THE RECORDS:
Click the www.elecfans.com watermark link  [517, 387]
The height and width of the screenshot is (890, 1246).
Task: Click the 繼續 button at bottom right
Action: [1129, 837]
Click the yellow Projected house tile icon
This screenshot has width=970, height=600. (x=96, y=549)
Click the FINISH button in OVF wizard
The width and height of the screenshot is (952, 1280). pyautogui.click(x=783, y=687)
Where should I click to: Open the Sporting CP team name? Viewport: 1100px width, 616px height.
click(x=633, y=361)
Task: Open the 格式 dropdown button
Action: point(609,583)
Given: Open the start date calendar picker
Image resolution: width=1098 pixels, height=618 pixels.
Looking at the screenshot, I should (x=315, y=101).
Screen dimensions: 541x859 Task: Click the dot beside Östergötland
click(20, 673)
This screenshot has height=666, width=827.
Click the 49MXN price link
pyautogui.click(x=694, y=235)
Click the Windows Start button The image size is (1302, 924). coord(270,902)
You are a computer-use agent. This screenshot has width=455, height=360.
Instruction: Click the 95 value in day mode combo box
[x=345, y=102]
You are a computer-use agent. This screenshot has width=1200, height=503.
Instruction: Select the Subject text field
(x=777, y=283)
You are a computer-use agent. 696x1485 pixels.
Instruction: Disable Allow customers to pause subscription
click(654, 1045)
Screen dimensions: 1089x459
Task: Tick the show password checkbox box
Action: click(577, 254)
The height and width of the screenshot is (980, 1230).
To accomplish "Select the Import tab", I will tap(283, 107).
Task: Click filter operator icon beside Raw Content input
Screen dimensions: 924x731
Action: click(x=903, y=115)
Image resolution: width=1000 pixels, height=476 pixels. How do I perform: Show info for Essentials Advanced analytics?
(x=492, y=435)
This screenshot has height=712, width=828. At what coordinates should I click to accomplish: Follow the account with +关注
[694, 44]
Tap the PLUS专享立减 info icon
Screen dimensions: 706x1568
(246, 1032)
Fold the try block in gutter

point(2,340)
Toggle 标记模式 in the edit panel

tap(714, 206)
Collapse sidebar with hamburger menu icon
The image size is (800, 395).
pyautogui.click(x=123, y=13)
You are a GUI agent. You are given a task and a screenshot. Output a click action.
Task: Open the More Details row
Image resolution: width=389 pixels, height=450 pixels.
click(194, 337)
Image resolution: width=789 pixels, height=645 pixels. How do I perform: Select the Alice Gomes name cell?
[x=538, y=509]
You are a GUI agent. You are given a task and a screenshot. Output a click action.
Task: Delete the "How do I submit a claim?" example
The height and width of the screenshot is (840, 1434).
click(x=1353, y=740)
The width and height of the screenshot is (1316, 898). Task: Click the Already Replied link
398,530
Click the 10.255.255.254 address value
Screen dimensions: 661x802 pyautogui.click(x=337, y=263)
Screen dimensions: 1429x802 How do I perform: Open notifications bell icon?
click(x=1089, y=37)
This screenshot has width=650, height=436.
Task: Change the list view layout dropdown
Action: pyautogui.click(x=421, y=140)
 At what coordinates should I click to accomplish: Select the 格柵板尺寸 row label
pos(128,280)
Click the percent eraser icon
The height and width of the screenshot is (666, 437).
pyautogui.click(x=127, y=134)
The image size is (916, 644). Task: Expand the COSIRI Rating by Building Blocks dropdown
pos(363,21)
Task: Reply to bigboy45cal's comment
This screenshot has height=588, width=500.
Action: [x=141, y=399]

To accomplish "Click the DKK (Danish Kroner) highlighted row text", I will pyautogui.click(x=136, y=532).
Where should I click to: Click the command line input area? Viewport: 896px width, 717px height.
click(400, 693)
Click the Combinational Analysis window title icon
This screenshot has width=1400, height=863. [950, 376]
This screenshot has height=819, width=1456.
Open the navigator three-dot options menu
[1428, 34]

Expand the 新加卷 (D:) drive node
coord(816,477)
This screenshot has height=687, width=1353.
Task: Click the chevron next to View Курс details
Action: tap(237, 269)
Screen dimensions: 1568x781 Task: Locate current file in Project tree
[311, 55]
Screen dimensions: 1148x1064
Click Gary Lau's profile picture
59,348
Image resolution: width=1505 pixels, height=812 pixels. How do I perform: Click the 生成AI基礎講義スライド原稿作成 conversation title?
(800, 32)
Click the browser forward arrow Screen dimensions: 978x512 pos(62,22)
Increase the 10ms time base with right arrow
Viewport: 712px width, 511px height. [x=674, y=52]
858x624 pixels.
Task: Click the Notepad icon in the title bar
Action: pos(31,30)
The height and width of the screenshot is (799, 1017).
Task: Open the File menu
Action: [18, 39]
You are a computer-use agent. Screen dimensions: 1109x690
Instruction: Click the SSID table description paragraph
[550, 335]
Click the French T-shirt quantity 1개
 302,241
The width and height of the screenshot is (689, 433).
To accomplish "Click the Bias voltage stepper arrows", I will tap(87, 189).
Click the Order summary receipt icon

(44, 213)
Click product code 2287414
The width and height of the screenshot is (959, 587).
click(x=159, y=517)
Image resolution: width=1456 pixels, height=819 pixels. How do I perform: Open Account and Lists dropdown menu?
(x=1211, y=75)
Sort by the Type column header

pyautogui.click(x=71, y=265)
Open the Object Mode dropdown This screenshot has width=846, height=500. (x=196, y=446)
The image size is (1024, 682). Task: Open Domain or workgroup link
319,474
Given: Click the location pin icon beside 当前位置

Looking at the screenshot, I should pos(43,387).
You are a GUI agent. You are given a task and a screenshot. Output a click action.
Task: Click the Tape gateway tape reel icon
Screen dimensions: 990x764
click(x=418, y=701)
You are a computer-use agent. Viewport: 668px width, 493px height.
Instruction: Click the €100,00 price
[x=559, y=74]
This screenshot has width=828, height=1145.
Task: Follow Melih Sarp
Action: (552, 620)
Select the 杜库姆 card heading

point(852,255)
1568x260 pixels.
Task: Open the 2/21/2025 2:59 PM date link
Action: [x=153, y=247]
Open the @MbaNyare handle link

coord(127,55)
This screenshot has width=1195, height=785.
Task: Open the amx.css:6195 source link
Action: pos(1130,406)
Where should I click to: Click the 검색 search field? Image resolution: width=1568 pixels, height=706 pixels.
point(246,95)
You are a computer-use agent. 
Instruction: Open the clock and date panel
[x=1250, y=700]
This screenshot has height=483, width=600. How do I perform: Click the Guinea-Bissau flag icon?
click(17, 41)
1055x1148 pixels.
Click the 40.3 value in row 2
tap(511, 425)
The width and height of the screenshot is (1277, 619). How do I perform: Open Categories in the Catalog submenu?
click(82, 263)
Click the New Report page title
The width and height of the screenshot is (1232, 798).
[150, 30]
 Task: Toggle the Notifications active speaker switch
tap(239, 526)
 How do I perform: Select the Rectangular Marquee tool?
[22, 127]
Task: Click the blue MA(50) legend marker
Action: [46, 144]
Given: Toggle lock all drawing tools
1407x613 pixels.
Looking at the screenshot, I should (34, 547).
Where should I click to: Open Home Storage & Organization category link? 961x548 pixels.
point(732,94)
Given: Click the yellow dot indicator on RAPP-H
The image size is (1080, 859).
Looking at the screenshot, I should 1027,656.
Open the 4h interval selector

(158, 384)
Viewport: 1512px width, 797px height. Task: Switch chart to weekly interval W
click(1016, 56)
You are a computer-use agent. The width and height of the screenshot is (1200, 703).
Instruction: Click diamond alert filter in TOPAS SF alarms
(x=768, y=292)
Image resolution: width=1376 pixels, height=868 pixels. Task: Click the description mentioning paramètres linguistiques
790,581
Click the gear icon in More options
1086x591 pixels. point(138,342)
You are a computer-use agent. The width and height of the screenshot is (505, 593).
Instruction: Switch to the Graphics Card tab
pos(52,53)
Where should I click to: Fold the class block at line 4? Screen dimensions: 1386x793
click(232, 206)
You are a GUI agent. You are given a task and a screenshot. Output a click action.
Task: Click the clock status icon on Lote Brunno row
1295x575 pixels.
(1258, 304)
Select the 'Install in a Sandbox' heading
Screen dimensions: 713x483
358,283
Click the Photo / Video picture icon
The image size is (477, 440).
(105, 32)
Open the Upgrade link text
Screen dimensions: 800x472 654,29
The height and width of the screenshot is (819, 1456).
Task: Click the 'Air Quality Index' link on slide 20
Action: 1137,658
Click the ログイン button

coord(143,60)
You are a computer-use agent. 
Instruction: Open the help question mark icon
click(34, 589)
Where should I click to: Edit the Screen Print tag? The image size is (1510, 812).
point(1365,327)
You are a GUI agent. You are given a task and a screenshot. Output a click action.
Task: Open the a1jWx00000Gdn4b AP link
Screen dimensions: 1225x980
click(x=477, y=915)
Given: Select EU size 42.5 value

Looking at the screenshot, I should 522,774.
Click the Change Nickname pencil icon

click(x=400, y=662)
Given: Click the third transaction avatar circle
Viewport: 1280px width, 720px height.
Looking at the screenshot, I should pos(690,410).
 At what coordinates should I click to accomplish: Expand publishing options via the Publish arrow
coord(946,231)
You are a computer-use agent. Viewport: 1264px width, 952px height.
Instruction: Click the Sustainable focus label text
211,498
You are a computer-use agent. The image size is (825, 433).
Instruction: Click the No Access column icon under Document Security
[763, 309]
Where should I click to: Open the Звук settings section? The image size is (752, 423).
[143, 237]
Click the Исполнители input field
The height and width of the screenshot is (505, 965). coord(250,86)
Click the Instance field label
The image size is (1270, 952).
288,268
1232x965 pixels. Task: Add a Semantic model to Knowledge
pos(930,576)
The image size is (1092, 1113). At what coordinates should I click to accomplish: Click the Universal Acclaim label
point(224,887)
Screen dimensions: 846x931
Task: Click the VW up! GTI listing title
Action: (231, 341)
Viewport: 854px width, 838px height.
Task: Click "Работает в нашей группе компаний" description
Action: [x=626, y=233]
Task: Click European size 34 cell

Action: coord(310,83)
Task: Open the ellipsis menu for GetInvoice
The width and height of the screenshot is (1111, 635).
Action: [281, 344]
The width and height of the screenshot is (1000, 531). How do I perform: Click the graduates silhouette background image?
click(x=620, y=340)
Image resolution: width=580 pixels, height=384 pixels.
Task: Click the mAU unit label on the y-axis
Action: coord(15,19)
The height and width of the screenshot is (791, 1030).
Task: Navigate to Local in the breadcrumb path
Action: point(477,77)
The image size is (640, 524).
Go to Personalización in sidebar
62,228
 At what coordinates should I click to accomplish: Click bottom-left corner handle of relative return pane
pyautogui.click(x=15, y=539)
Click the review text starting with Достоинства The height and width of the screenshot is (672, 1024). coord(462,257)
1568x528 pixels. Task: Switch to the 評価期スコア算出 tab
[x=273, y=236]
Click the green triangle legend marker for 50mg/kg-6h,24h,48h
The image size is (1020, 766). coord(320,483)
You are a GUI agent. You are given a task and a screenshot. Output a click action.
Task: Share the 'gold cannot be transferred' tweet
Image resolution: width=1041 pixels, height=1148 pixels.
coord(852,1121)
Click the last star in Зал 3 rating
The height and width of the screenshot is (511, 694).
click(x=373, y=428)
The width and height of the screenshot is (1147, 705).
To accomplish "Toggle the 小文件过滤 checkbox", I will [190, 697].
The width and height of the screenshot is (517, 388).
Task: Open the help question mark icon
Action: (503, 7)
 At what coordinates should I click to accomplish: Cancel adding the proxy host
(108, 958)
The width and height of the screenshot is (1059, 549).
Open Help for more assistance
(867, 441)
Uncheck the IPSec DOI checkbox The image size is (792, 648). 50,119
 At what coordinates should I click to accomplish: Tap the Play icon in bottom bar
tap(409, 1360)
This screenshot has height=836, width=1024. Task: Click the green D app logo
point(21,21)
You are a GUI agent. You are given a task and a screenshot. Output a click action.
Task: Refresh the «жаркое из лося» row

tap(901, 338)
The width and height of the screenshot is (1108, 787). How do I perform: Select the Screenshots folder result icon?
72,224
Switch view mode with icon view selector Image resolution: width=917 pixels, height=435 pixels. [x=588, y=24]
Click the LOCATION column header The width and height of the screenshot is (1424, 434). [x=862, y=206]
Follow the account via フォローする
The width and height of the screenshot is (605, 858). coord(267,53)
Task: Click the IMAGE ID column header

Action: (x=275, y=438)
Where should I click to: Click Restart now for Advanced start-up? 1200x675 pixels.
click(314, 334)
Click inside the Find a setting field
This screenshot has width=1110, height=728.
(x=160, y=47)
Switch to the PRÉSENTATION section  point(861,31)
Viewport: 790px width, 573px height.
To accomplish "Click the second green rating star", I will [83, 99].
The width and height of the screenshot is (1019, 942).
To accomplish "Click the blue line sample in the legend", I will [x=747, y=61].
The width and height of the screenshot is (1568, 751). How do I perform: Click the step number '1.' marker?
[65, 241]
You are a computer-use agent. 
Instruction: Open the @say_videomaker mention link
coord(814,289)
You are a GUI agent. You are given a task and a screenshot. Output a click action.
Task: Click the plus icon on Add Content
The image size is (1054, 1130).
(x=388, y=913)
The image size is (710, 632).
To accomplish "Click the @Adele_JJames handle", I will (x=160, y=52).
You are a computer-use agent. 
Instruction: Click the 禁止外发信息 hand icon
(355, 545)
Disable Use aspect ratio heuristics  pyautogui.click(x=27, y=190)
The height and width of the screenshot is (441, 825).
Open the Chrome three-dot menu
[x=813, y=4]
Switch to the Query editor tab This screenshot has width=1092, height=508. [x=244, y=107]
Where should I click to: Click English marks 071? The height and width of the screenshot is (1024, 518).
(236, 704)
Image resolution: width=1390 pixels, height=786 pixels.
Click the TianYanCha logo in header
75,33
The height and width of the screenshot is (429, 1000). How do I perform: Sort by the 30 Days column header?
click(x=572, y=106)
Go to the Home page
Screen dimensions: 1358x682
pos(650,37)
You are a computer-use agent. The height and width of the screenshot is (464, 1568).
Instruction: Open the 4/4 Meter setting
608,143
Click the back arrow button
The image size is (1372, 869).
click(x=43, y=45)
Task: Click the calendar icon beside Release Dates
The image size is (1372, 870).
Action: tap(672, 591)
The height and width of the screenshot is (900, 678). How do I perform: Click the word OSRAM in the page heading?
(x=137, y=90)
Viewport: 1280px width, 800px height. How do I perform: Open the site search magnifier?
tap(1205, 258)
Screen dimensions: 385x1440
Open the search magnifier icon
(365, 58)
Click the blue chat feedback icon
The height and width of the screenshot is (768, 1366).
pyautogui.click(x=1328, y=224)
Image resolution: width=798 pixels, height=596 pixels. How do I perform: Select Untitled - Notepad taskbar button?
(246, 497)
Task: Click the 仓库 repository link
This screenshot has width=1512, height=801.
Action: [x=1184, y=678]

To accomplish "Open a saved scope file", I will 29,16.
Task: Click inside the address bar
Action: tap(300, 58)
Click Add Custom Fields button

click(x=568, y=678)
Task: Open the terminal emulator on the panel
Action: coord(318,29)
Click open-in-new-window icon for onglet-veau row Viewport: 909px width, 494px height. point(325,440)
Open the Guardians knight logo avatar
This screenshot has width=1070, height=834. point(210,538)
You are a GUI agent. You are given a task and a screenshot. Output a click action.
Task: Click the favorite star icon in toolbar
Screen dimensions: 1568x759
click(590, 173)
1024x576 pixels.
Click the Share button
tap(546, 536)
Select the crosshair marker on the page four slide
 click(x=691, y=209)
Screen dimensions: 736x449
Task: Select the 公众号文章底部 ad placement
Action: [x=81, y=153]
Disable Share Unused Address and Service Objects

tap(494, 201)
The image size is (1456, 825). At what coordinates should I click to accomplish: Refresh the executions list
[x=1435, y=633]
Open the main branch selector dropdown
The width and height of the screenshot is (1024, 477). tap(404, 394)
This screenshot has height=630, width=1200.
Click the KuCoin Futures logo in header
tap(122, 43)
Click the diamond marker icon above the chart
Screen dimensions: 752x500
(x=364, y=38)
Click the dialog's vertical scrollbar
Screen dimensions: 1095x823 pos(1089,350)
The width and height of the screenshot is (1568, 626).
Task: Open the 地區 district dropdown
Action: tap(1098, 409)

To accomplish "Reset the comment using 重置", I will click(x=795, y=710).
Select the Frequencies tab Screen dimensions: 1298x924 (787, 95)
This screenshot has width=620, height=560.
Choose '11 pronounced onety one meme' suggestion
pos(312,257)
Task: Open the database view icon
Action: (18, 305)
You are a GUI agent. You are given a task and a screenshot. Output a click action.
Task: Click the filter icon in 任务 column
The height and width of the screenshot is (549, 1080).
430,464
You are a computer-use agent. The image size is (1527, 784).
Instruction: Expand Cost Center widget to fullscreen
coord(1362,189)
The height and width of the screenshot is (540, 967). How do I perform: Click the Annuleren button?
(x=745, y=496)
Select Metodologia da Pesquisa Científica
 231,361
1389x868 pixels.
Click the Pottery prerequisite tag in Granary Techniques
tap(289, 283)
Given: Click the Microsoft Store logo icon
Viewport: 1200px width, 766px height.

TASK OBJECTIVE: Work through the entries above and report the number of lines that include "Content", with nothing else.

ANSWER SECTION: 2